Arguments and Practice in High Stakes Testing

Pulled back to the level of underlying significance, arguments of advocates against standardized test requirements for high school graduation appear contradictory:

“The latest statistics [showing that high percentages of Rhode Island students would not graduate] should serve as a wake-up call to all parents and policy-makers,” said Steven Brown, the Rhode Island ACLU’s executive director. “Rhode Island is on the verge of creating a huge and permanent underclass of teenagers based solely on the arbitrary scores of a standardized test….”

Karen Feldman, director of Young Voices, a youth advocacy group, said it’s unfair to hold students accountable for the educational system’s failure to educate them.

If Mr. Brown is correct, then it is the broad possession of high-school diploma that prevents the creation of an “underclass.”  However, Ms. Feldman’s comment indicates that failure to prove proficiency on the state’s standardized tests is evidence that students have not been well enough educated, implying a socioeconomic disadvantage whether or not they officially graduate.  If a diploma is used purely as arbitrary documentation, essentially, of the age of the graduate, then withholding it can have significant consequences for an individual, but if it is ultimately the education that has value, “it is,” as Rhode Island Education Commissioner Deborah Gist puts it, “an incredible disservice to continue to hand out diplomas without them being meaningful.”  And the meaning required of the state’s graduation requirements does have controls so as to diminish the harm of inadequate schooling; students can still graduate if they “make statistically significant progress” between a first attempt at the test during junior year and a subsequent attempt during senior year.

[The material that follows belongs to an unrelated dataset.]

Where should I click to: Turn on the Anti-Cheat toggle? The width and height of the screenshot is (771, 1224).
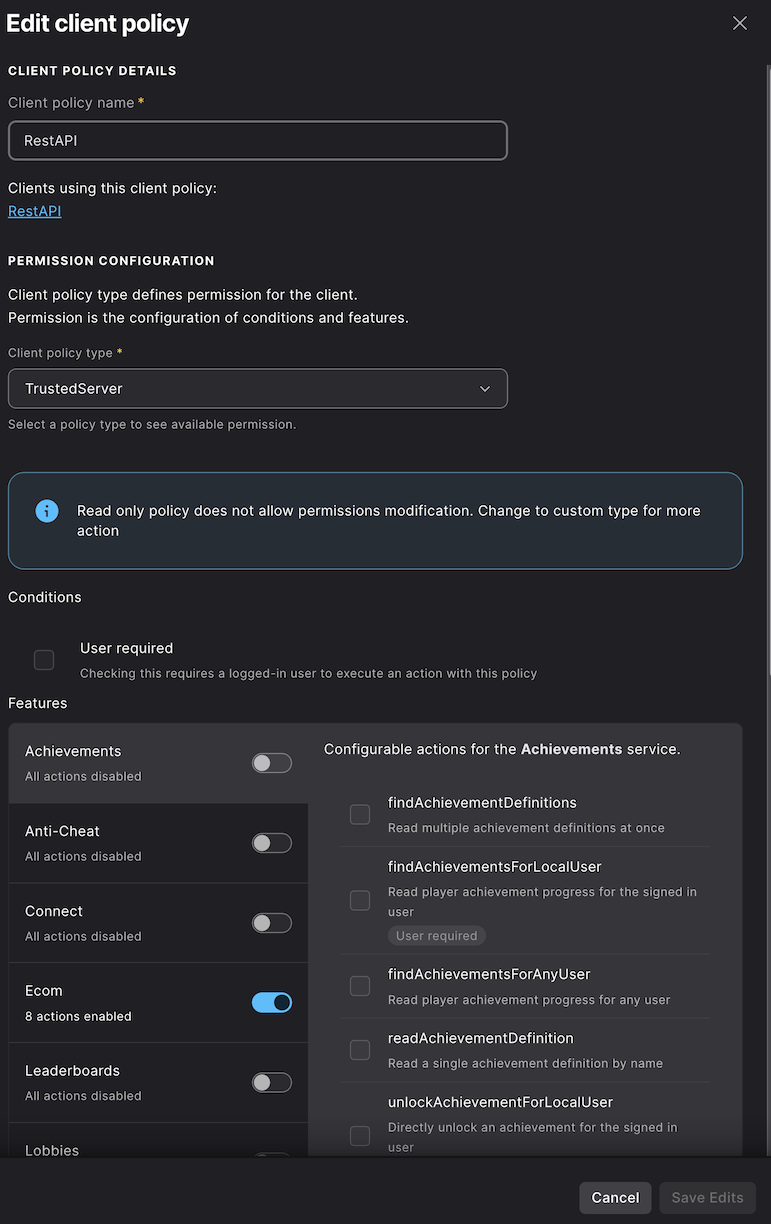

Advocates’ proposals, moreover, appear not to match the trends that the state is actually seeing:

Rhode Island Legal Services and others said the emphasis should be on giving students additional support in elementary school rather than on a test in 11th grade. The groups cited a recent study by the National Academies of Sciences, which they said concluded that high school exit exams decrease the rate of graduation without increasing achievement.

To the contrary, elementary school is not where the problem is.  Few Rhode Island parents will be surprised to learn that it’s in middle school:

Student Proficiency in Math and Reading NECAPs by Grade

The study that Rhode Island Legal Services cites does, indeed, find that states that implement “high-stakes testing” requirements for graduation do not show a subsequent improvement on National Assessment of Educational Progress (NAEP) scores.  However, that finding is based on a single earlier study of statewide experiences across the nation.  A closer examination would be required to assert that Rhode Island’s circumstances do not differ in such a way as to make standardized graduation tests advisable as part of our overall reform.

As the authors of the the later study explain, “no effect” is determined because the results were “evenly divided between small positive and negative effects.”  “None was statistically significant,” but that could be the result of research methodology or policy implementation.  The people whom Rhode Island has selected to reform our system, Gist central among them, are in a better position to examine existing and potential policies than advocates quoting from broad-based academic studies.